Question

Either solve the given boundary value problem or else show that it has no solution. \(y^{\prime \prime}+y=0, \quad y^{\prime}(0)=1, \quad y(L)=0\)

Short answer

Answer: Yes, there exists a solution. The particular solution is: $y(x) = \begin{cases} \cos(x) + \sin(x), & \textrm{if } L \textrm{ is not an integer multiple of } \pi \\ (-1)^n + \sin(x), & \textrm{if } L = n\pi, n \textrm{ is even} \\ (-1)^n - 1 + \sin(x), & \textrm{if } L = n\pi, n \textrm{ is odd} \end{cases}$

Step-by-step solution

Write down the given differential equation and boundary conditions

We have the differential equation: \(y''+y=0 \) And the boundary conditions: \(y'(0)=1\) \(y(L)=0\)

Solve the homogeneous differential equation

To solve the homogeneous differential equation, we should find the characteristic equation: \(r^2 + 1 = 0\) Solving for r, we get: \(r=\pm i\) The general solution for the homogeneous differential equation is then: \(y(x) = c_1 \cos(x) + c_2 \sin(x)\)

Apply boundary condition \(y'(0)=1\)

Differentiate the general solution with respect to x to find y'(x): \(y'(x) = -c_1 \sin(x) + c_2 \cos(x)\) Now apply the boundary condition \(y'(0)=1\): \(y'(0) = -c_1 \sin(0) + c_2 \cos(0) = c_2\) Thus, \(c_2 = 1\). So our equation becomes: \(y(x) = c_1 \cos(x) + \sin(x)\)

Apply boundary condition \(y(L)=0\)

Apply the second boundary condition \(y(L)=0\): \(y(L) = c_1 \cos(L) + \sin(L) = 0\) Now, we have to analyze if there is any value for \(c_1\) to satisfy the above equation. If \(L\) is not an integer multiple of \(\pi\), there will always be a unique \(c_1\) that satisfies the above equation, since \(\cos(L) \neq 0\). So a solution must exist. If \(L = n\pi\) where \(n\) is an integer: \(0 = c_1 \cos(n\pi) + \sin(n\pi) = c_1 (-1)^n\) In this case, the boundary condition \(y(L)=0\) reduces to: \(c_1 = 0\) if \(n\) is even, \(c_1 = -2\) if \(n\) is odd. Therefore, regardless of the value of \(L\), there exists a solution. In particular: $y(x) = \begin{cases} \cos(x) + \sin(x), & \textrm{if } L \textrm{ is not an integer multiple of } \pi \\ (-1)^n + \sin(x), & \textrm{if } L = n\pi, n \textrm{ is even} \\ (-1)^n - 1 + \sin(x), & \textrm{if } L = n\pi, n \textrm{ is odd} \end{cases}$

Key concepts

Differential Equations

Differential equations are mathematical tools we use to describe phenomena where change is ongoing, like population growth or the motion of objects. The equation given in the exercise, \(y^{\backprime \backprime}+y=0\), is a simple form of a differential equation where the change in \(y\) depends on \(y\) itself. To solve such an equation, we first identify the type of differential equation we're dealing with, which in this case is a second-order linear homogeneous differential equation with constant coefficients.

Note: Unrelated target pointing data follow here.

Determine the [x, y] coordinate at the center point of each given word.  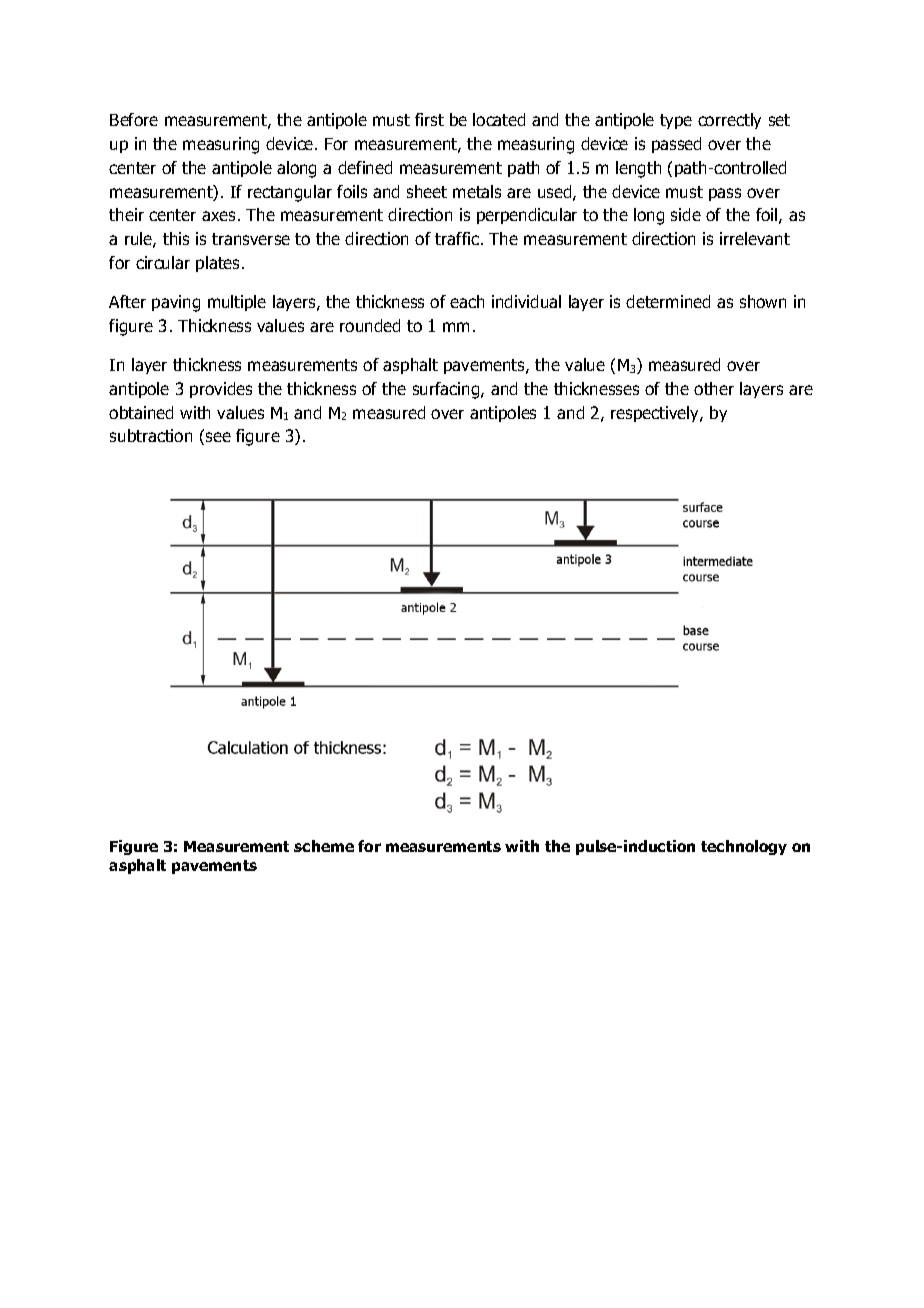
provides [221, 390]
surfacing [447, 390]
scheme [324, 846]
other [714, 388]
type [676, 121]
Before [134, 119]
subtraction [151, 435]
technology [744, 847]
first [429, 119]
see [218, 437]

For students wanting to understand this better, think of a differential equation as a recipe that describes how one quantity changes in response to another. The solution to a differential equation is a function or a set of functions that satisfy the equation. In the context of the given problem, we are looking for a function \(y(x)\) that, when plugged into the differential equation, transforms it into a true statement.

Characteristic Equation

The characteristic equation is a tool we use to solve linear homogeneous differential equations with constant coefficients. It's mighty handy because it transforms the problem into algebra from calculus, which is often simpler to handle.

For our equation \(y^{\backprime \backprime}+y=0\), the characteristic equation is \(r^2+1=0\). This equation is derived by assuming a solution of the form \(e^{rx}\) and plugging it into the homogeneous differential equation. This method, known as the 'exponential guess', simplifies the process of finding the general solution. Solving for \(r\) gives us \(r=\backpm i\), indicating that the solution will involve trigonometric functions like sine and cosine due to the imaginary number.

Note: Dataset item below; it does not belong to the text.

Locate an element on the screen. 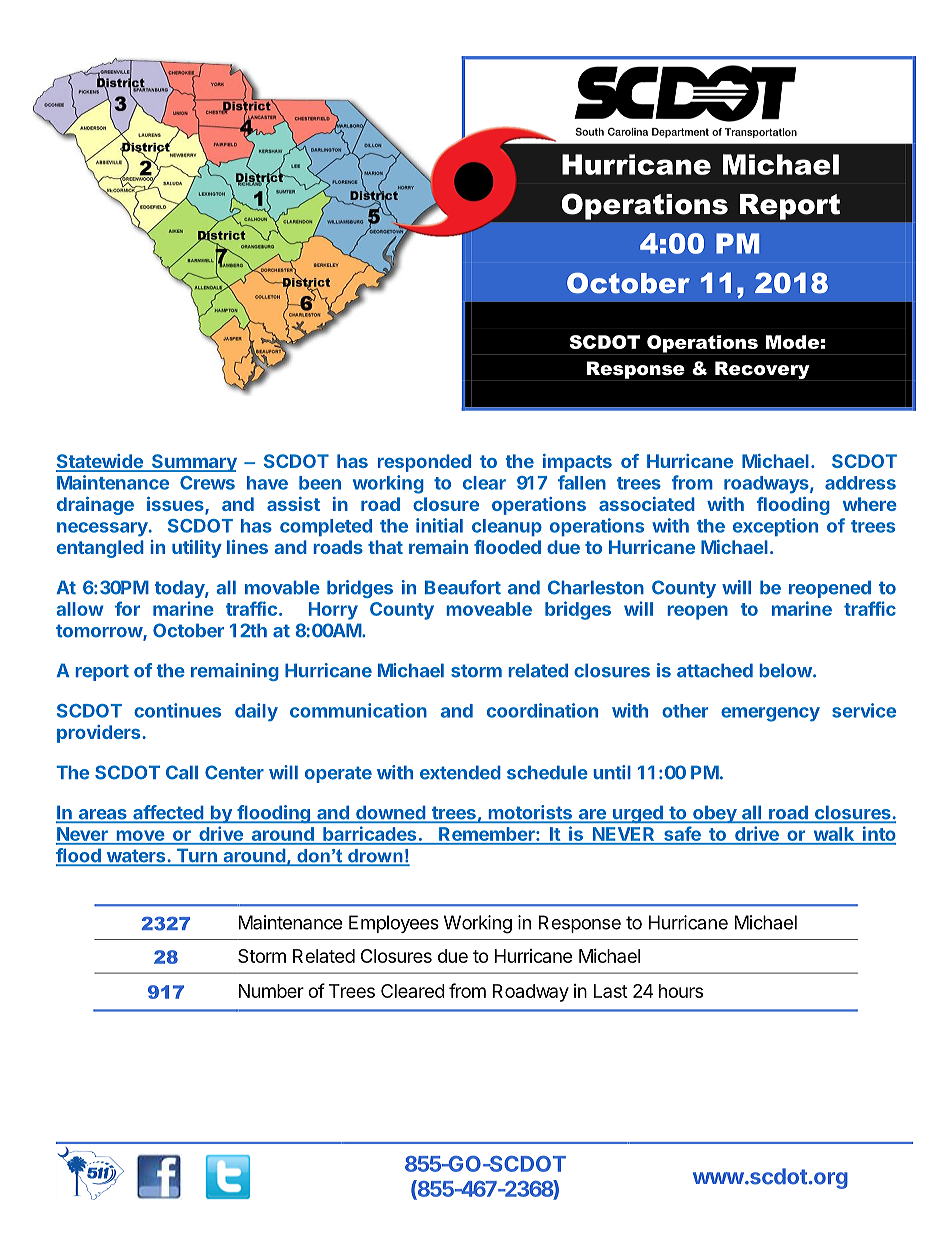 This screenshot has width=952, height=1233. obey is located at coordinates (714, 814).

Homogeneous Differential Equation

In differential equations, 'homogeneous' refers to the absence of any terms without the function we're solving for (in this case, \(y\)) or its derivatives. It means that all terms involve the unknown function or its derivatives. A homogeneous differential equation like the one in our exercise \(y^{\backprime \backprime}+y=0\) always has the trivial solution \(y=0\).

Importance of Homogeneous Solutions

Homogeneous solutions play a critical role in understanding the properties of differential equations. They give us the complementary function, which is the basis of the general solution. By solving the characteristic equation for the given problem, we found that the general solution involves sine and cosine functions, which we'll use along with boundary conditions to find specific solutions.